== Segment start ==

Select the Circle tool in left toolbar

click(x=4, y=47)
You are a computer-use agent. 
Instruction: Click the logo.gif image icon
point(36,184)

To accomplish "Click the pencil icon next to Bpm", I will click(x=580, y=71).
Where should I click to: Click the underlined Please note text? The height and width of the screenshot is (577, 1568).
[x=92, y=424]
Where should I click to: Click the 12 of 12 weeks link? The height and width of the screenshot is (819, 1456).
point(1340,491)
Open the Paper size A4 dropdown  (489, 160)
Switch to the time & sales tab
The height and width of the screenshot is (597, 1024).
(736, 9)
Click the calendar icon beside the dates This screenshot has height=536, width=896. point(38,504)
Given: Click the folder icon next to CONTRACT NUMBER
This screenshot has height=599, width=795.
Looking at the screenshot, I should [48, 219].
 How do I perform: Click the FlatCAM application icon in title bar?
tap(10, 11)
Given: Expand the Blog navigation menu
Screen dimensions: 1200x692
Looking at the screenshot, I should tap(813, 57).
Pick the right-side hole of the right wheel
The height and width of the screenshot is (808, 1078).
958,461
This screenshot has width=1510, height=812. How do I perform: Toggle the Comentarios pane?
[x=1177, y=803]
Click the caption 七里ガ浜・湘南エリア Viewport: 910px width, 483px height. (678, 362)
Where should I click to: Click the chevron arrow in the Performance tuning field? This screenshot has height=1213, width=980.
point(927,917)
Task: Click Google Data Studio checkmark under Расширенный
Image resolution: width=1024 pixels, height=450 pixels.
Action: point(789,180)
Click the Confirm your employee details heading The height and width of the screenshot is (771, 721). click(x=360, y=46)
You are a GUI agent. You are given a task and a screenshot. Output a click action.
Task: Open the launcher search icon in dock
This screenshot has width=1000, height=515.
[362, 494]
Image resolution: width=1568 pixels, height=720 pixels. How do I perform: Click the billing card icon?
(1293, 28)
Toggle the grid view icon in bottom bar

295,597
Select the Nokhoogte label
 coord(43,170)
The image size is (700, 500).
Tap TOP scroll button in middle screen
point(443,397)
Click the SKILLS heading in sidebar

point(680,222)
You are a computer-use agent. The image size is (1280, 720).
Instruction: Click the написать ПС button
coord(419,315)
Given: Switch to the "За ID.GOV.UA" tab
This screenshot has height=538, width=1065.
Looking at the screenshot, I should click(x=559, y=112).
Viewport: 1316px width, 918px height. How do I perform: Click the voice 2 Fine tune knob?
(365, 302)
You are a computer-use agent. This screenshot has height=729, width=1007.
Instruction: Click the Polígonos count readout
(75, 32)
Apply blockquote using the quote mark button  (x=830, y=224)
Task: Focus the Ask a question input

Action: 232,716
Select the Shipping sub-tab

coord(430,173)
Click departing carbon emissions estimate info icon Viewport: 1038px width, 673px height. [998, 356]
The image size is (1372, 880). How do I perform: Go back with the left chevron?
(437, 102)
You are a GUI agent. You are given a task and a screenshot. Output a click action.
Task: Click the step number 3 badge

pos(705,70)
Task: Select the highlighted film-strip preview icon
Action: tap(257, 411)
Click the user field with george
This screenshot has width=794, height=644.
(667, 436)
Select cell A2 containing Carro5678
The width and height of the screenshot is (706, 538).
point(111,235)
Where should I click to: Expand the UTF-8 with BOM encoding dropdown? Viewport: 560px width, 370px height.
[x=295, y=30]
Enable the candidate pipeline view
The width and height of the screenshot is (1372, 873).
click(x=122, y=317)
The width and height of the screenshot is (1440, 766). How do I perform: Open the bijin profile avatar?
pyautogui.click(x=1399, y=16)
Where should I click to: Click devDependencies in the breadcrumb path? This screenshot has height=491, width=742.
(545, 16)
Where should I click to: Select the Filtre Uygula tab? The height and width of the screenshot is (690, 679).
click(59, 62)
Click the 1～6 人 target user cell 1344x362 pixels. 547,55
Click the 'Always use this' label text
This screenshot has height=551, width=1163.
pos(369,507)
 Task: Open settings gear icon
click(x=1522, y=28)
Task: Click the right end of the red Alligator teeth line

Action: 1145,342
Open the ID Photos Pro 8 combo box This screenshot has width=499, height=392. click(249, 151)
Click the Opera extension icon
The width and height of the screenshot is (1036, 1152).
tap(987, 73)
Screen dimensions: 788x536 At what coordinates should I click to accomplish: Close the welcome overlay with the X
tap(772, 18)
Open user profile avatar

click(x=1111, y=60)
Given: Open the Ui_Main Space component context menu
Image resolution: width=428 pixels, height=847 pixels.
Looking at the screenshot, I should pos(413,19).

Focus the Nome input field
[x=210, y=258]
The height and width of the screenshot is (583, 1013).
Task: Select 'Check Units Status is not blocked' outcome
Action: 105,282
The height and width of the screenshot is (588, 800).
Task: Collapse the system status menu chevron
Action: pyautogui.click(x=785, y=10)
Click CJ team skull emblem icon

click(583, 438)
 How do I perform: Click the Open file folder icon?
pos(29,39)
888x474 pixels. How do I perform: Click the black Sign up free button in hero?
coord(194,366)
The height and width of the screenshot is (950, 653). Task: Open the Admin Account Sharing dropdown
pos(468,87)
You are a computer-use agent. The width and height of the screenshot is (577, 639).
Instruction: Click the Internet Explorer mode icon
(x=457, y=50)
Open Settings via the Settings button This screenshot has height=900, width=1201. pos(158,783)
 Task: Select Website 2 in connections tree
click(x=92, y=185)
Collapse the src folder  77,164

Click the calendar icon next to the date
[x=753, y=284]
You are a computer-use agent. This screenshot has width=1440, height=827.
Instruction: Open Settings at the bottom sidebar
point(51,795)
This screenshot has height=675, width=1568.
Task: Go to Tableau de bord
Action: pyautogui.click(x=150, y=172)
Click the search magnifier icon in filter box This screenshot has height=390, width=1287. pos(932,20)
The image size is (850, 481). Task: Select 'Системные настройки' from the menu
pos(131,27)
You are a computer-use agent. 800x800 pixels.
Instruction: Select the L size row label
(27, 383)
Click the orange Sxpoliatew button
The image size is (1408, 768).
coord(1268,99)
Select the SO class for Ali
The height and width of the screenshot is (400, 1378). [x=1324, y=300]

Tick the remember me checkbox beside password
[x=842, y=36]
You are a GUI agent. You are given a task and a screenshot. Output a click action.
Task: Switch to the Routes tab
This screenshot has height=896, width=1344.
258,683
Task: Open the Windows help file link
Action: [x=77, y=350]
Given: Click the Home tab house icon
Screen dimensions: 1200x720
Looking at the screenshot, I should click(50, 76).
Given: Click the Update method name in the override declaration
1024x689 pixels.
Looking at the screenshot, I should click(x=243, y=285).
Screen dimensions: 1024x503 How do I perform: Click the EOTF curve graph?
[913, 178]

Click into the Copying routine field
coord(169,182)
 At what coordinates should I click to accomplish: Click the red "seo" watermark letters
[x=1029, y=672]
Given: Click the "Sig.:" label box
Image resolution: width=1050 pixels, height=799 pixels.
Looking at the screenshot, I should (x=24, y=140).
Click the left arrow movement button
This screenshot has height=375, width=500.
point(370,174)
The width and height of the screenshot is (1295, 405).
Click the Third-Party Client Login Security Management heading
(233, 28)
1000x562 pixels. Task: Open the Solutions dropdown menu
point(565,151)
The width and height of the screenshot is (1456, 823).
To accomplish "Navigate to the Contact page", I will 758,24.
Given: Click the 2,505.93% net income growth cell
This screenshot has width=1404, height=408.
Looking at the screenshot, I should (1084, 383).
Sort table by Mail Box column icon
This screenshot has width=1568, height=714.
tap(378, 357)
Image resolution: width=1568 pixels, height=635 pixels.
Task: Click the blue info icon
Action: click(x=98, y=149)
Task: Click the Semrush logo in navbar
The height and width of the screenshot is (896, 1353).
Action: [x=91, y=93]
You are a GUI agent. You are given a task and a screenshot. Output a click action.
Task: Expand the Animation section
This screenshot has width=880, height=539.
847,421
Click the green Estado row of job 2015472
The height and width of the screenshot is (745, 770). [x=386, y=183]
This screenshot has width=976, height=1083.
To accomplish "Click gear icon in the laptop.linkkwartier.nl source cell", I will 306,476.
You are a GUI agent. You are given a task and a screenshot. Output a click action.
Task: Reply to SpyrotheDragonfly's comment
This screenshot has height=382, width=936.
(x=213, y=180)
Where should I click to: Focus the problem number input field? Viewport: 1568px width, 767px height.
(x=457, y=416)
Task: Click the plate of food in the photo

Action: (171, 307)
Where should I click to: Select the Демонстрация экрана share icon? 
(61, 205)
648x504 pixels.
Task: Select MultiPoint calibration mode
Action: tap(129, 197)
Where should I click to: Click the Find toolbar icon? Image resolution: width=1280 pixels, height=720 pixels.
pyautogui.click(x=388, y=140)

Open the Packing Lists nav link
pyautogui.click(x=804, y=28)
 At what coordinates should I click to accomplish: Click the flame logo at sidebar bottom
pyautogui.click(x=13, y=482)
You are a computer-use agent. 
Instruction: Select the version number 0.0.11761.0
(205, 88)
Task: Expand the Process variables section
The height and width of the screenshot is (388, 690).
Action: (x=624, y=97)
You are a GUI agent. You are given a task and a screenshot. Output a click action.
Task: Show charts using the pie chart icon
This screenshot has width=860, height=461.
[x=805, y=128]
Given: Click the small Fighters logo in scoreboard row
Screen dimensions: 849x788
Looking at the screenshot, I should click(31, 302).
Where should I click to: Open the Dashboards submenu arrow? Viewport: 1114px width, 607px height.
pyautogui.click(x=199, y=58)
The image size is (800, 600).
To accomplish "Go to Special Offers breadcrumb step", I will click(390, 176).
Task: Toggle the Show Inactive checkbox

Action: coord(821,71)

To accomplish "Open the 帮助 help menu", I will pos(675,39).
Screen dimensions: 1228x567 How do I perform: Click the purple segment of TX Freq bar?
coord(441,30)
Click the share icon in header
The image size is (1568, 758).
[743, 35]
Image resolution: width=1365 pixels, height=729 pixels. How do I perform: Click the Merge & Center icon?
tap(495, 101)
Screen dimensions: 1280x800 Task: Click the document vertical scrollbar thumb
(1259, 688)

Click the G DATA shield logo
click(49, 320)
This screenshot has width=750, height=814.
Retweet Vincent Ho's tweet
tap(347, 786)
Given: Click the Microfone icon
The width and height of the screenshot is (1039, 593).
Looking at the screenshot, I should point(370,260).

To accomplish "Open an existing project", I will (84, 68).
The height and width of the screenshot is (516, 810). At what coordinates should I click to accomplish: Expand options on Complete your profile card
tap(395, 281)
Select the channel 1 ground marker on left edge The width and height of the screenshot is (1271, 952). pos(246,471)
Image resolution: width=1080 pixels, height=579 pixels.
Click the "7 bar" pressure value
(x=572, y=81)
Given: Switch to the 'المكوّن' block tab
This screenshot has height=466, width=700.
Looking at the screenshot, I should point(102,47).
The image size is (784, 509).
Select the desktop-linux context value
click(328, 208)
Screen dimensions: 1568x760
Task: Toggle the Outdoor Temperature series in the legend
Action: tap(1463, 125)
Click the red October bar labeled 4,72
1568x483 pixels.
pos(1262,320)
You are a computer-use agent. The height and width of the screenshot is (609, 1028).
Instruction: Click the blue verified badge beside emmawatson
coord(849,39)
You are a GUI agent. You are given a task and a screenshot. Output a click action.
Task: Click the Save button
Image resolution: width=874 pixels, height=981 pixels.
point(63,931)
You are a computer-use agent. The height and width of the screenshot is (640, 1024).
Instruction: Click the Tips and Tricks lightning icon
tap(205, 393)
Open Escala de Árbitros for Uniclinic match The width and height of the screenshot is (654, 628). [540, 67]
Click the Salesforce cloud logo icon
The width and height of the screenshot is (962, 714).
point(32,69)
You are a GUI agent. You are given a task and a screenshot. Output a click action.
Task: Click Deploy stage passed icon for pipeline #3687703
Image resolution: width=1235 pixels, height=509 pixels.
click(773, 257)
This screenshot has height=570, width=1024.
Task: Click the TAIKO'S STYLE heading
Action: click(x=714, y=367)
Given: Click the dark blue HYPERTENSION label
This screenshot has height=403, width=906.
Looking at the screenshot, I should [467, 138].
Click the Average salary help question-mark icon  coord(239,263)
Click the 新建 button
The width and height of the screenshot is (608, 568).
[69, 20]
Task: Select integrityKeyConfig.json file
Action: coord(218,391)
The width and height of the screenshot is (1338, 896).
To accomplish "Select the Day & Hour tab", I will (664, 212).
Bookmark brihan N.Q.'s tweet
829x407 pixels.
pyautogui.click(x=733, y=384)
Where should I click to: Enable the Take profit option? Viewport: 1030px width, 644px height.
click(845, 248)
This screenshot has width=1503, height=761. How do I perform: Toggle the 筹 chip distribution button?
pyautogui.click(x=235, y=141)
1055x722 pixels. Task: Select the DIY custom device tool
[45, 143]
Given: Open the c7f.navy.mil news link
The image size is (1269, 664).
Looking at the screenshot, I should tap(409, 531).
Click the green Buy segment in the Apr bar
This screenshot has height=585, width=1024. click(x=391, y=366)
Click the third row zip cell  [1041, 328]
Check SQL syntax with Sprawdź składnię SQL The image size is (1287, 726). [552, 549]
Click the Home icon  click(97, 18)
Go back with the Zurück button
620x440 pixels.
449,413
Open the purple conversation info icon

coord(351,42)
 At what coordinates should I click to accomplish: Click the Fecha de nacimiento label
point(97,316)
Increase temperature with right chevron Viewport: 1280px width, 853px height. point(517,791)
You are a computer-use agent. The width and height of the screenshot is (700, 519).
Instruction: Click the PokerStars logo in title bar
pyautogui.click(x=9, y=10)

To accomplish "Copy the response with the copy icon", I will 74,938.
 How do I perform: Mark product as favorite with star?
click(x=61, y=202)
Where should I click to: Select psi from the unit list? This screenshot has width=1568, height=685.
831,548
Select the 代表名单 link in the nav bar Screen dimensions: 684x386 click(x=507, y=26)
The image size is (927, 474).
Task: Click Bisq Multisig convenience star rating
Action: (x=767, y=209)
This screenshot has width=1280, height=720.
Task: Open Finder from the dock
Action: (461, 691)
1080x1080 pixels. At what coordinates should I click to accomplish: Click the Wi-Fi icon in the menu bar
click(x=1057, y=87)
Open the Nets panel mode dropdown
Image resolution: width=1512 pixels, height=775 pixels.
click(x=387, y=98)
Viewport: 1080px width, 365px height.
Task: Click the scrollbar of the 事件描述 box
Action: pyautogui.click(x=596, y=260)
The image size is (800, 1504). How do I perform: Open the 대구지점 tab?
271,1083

== Segment end ==

#### Problem details
Using the data above, print exactly the lines from the line that contains "Given: Open the Ui_Main" through the line that contains "Click the search", with both included.

#### Solution to this exercise
Given: Open the Ui_Main Space component context menu
Image resolution: width=428 pixels, height=847 pixels.
Looking at the screenshot, I should pos(413,19).

Focus the Nome input field
[x=210, y=258]
The height and width of the screenshot is (583, 1013).
Task: Select 'Check Units Status is not blocked' outcome
Action: 105,282
The height and width of the screenshot is (588, 800).
Task: Collapse the system status menu chevron
Action: pyautogui.click(x=785, y=10)
Click CJ team skull emblem icon

click(583, 438)
 How do I perform: Click the Open file folder icon?
pos(29,39)
888x474 pixels. How do I perform: Click the black Sign up free button in hero?
coord(194,366)
The height and width of the screenshot is (950, 653). Task: Open the Admin Account Sharing dropdown
pos(468,87)
You are a computer-use agent. The width and height of the screenshot is (577, 639).
Instruction: Click the Internet Explorer mode icon
(x=457, y=50)
Open Settings via the Settings button This screenshot has height=900, width=1201. pos(158,783)
 Task: Select Website 2 in connections tree
click(x=92, y=185)
Collapse the src folder  77,164

Click the calendar icon next to the date
[x=753, y=284]
You are a computer-use agent. This screenshot has width=1440, height=827.
Instruction: Open Settings at the bottom sidebar
point(51,795)
This screenshot has height=675, width=1568.
Task: Go to Tableau de bord
Action: pyautogui.click(x=150, y=172)
Click the search magnifier icon in filter box This screenshot has height=390, width=1287. pos(932,20)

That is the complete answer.